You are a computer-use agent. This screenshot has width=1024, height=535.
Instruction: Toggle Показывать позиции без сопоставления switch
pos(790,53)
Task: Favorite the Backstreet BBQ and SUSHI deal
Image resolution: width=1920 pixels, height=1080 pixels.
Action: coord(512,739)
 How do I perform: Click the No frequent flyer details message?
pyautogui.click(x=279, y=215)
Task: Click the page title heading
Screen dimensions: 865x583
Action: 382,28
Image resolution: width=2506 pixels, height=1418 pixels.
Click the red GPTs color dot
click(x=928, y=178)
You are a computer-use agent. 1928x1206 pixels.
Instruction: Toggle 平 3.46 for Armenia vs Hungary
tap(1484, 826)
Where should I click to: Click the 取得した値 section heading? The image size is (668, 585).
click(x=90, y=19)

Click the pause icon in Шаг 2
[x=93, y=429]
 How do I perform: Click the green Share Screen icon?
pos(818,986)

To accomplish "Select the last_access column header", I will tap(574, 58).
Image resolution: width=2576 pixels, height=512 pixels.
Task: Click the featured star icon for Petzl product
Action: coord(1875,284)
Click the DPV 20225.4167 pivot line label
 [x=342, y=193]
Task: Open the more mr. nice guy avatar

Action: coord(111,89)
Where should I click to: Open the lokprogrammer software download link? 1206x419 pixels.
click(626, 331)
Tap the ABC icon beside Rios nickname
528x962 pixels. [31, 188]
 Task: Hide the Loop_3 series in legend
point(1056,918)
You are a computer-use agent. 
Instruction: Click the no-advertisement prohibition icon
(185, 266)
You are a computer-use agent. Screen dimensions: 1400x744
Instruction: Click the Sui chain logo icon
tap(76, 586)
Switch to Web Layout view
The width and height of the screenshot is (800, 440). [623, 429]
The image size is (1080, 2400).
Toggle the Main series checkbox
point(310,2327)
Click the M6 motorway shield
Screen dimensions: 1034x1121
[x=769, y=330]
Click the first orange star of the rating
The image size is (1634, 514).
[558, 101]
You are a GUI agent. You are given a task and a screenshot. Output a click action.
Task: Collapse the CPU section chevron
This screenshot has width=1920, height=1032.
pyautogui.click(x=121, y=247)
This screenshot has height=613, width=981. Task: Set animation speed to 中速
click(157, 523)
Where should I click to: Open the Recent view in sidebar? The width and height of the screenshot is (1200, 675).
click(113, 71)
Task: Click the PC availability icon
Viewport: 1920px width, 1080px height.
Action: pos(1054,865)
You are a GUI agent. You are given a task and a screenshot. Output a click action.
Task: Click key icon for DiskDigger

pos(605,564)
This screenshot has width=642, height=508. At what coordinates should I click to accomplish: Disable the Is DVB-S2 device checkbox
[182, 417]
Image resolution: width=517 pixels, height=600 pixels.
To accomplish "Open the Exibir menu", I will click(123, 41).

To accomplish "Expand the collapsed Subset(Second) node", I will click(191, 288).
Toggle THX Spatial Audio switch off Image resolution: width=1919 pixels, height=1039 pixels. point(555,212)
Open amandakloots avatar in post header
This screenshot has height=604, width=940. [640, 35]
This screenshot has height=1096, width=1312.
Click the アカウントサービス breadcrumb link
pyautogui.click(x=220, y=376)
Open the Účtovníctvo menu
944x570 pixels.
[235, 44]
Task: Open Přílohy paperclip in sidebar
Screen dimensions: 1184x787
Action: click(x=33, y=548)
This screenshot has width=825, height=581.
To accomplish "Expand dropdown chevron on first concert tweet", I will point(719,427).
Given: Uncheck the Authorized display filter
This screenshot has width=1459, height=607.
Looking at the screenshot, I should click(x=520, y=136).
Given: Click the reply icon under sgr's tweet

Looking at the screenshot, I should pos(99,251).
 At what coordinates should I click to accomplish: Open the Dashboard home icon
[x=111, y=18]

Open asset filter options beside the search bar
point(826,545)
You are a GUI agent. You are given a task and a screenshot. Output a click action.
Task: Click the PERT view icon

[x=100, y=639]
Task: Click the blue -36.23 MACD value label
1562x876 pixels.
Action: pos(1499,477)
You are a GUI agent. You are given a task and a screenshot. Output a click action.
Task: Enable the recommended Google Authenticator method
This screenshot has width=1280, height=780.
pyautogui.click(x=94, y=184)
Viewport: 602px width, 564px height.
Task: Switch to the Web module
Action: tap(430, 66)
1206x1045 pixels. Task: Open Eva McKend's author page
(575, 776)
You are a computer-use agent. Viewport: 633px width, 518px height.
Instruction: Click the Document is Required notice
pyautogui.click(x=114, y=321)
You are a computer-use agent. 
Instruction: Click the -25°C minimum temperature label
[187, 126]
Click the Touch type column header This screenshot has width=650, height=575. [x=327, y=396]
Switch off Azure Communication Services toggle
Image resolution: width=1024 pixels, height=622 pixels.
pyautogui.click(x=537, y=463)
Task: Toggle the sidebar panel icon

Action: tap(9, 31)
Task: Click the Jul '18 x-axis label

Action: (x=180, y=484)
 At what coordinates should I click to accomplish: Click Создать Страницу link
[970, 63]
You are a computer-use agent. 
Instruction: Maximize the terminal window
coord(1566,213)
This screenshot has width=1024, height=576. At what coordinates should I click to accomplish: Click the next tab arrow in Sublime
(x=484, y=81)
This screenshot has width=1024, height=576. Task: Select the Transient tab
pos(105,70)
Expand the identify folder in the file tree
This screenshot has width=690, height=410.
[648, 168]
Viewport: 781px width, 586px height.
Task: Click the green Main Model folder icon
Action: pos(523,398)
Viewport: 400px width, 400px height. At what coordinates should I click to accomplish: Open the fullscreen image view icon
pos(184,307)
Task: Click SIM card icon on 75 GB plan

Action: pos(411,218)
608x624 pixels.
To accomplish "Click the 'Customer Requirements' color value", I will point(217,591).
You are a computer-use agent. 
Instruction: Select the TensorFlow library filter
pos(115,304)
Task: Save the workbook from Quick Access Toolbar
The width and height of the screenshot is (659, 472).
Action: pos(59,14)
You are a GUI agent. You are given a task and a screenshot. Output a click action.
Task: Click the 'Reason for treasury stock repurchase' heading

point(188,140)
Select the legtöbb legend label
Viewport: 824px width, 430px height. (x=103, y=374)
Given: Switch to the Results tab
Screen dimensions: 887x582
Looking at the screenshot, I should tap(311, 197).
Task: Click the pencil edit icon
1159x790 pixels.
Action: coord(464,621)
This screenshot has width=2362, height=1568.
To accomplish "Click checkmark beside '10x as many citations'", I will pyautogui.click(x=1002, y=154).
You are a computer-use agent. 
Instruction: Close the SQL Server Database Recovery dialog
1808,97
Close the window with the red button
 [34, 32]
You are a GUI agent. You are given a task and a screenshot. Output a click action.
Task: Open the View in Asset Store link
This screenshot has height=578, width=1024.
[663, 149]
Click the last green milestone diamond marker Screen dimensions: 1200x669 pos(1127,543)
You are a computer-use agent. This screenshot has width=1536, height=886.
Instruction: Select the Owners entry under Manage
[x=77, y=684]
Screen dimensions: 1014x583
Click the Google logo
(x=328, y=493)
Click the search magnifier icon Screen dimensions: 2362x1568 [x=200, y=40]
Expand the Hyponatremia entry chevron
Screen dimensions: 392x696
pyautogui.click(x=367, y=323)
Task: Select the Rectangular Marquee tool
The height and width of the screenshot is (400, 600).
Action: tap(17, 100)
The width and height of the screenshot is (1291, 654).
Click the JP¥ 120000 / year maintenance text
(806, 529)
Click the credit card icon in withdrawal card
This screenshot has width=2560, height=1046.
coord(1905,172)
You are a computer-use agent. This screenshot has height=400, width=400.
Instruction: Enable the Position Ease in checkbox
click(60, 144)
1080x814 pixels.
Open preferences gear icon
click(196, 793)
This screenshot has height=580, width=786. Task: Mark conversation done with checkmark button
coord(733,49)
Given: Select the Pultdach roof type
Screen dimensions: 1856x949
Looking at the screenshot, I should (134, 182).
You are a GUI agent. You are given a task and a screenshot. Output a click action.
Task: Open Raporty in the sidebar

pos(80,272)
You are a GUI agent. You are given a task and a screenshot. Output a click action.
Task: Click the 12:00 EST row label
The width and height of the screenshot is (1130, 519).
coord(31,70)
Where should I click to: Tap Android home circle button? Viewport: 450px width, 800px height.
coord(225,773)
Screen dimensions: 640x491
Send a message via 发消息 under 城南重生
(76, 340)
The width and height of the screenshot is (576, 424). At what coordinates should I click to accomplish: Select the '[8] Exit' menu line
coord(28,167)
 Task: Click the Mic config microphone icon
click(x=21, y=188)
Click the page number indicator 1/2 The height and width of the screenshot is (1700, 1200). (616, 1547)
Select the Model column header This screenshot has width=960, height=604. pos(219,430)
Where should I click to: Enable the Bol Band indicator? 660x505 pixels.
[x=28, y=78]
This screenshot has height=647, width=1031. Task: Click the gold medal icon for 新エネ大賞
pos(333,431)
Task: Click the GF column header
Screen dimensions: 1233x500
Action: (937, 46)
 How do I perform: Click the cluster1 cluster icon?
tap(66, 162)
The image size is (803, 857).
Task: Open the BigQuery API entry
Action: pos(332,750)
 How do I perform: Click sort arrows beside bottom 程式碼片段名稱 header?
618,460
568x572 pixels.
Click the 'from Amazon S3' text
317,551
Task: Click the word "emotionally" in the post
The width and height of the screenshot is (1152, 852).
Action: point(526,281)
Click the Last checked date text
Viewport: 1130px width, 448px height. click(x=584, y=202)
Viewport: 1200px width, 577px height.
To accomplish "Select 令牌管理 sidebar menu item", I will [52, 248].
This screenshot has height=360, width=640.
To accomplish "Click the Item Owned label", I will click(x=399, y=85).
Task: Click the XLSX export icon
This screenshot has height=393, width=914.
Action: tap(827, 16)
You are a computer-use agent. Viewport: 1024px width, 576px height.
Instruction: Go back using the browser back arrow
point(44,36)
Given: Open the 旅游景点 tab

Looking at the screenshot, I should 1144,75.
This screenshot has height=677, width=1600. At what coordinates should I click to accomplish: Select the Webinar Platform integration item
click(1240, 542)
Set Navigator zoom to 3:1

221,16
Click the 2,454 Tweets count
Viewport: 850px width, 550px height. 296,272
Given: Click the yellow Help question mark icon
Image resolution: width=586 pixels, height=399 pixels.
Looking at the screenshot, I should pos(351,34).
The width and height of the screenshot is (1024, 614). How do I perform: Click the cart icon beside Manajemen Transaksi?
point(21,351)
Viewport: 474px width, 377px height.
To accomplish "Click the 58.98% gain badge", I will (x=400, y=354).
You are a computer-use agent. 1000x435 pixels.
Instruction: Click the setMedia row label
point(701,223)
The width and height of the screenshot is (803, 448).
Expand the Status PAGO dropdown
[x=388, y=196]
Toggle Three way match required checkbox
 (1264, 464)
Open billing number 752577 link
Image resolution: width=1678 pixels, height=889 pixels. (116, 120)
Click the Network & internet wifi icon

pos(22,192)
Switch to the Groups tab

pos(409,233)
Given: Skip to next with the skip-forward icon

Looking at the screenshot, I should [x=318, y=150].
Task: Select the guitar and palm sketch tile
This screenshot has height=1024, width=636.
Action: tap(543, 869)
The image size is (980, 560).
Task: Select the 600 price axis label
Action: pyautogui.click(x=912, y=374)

################

**Task directions:** Find the word "value" in the data and show each line that holds it.

**Answer to the problem:**
Task: Click the blue -36.23 MACD value label
To accomplish "Click the 'Customer Requirements' color value", I will point(217,591).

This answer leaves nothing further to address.